SET TASK>
Render the lines below as a numbered list, skipping any blank lines and leaving the pictures out.

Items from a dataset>
--
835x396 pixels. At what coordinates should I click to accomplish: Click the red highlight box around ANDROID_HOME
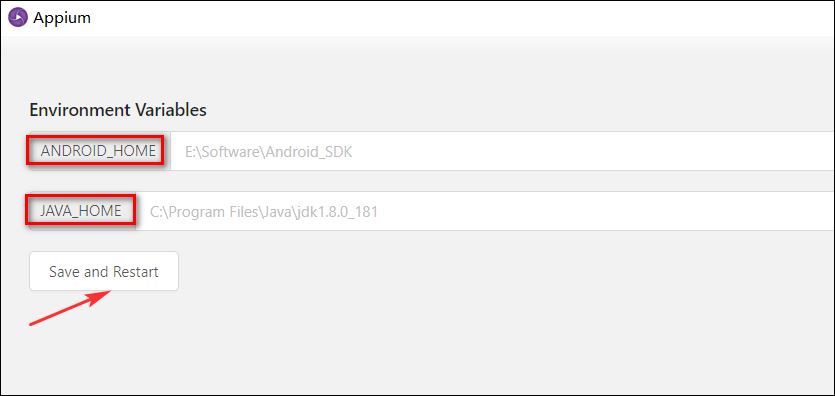[x=95, y=150]
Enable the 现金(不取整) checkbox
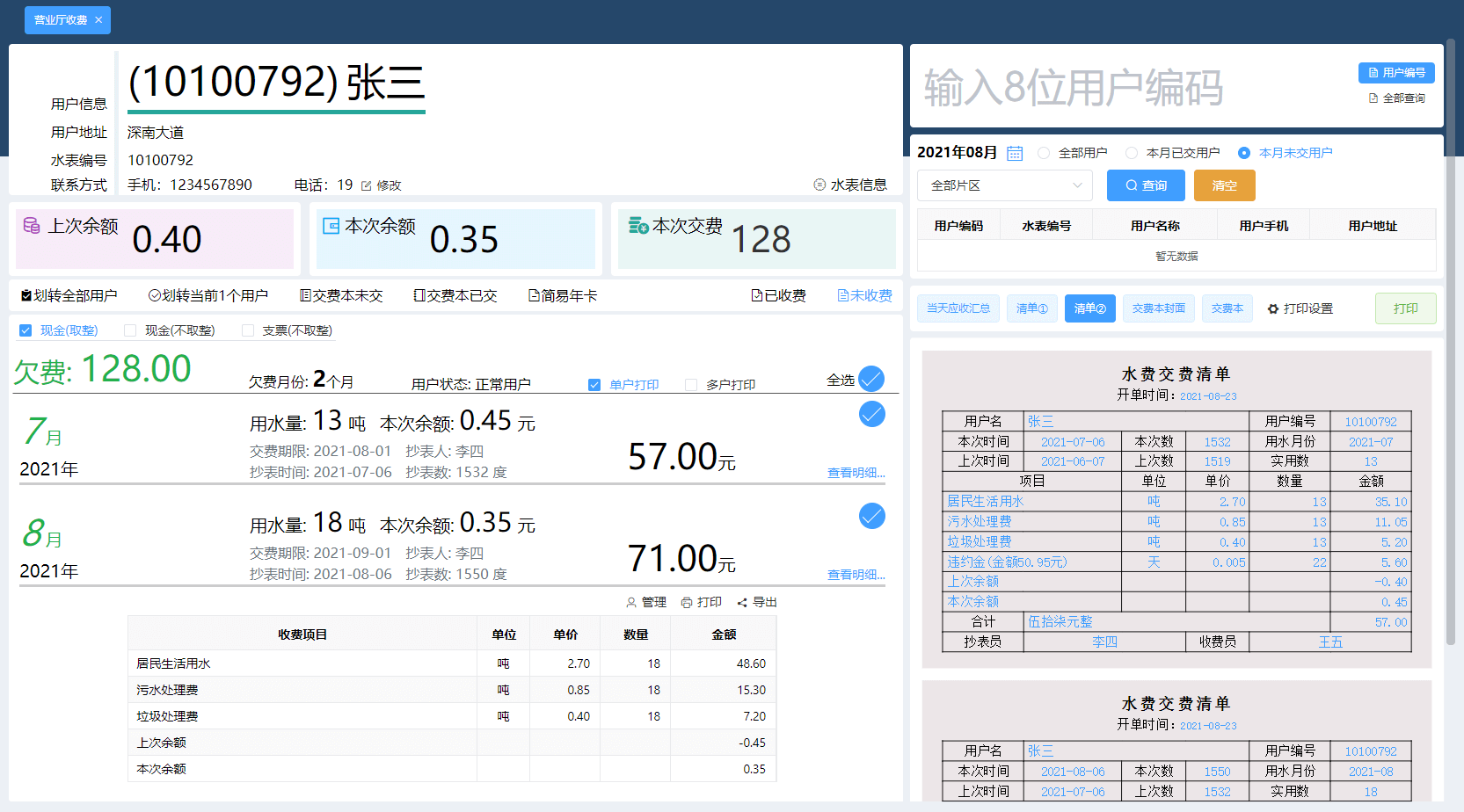1464x812 pixels. 130,330
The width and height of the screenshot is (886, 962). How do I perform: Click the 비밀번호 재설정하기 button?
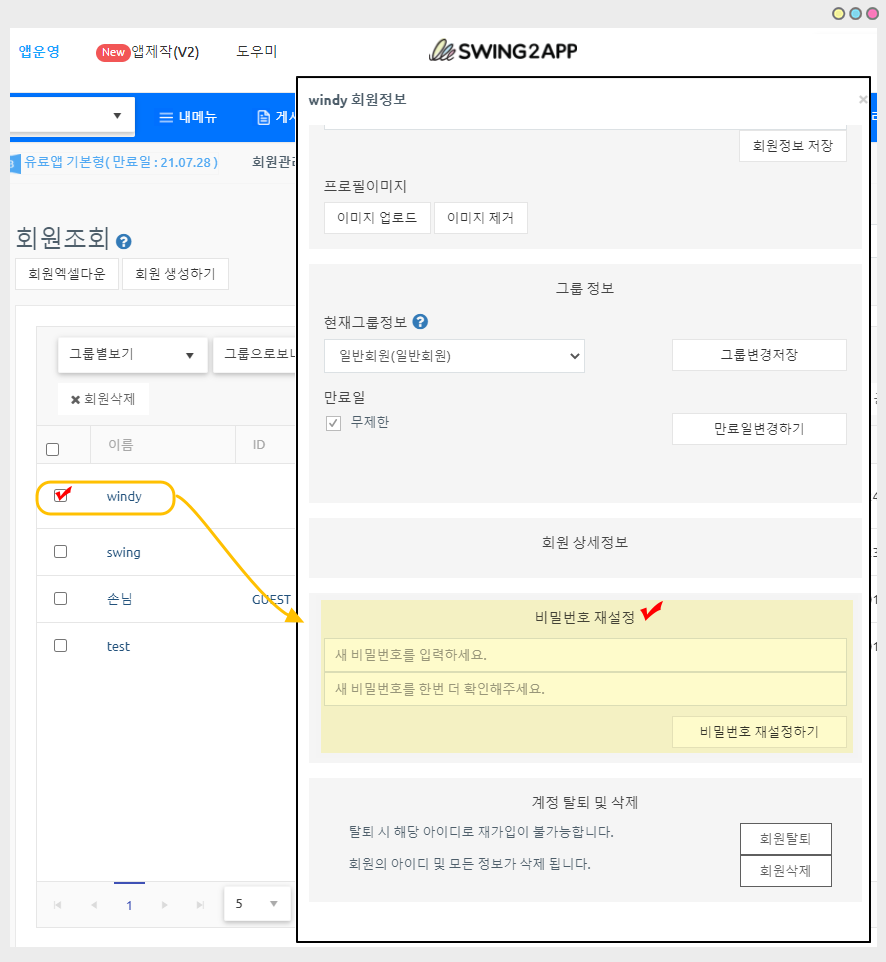(759, 732)
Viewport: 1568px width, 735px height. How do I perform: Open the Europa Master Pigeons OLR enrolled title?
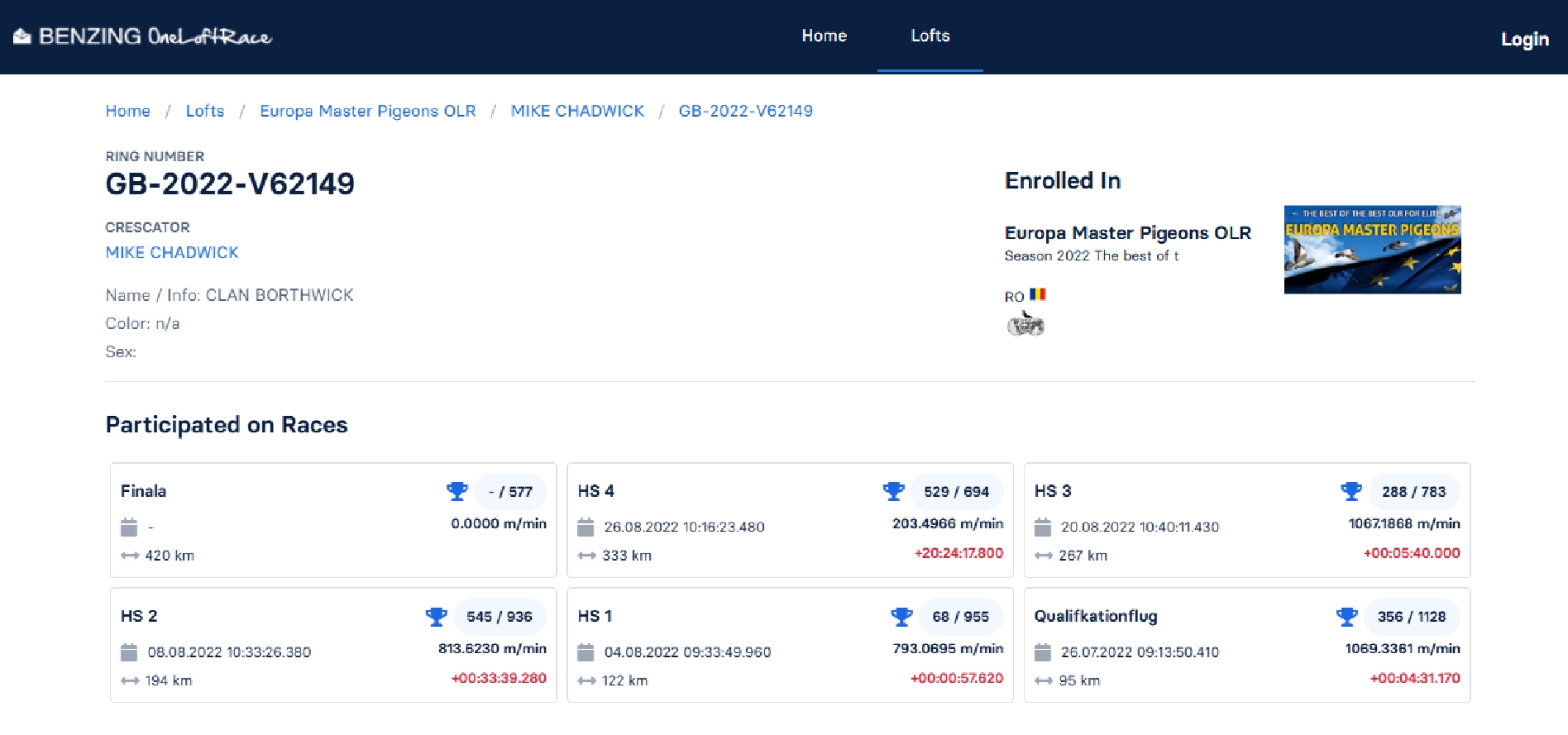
--
CORRECT ANSWER>
1. 835x396 pixels. At what coordinates should I click to accomplish: Click the red highlight box around ANDROID_HOME
2. [x=95, y=150]
3. Enable the 现金(不取整) checkbox
4. 1464x812 pixels. 130,330
5. The width and height of the screenshot is (886, 962). How do I perform: Click the 비밀번호 재설정하기 button?
6. (759, 732)
7. Viewport: 1568px width, 735px height. How do I perform: Open the Europa Master Pigeons OLR enrolled title?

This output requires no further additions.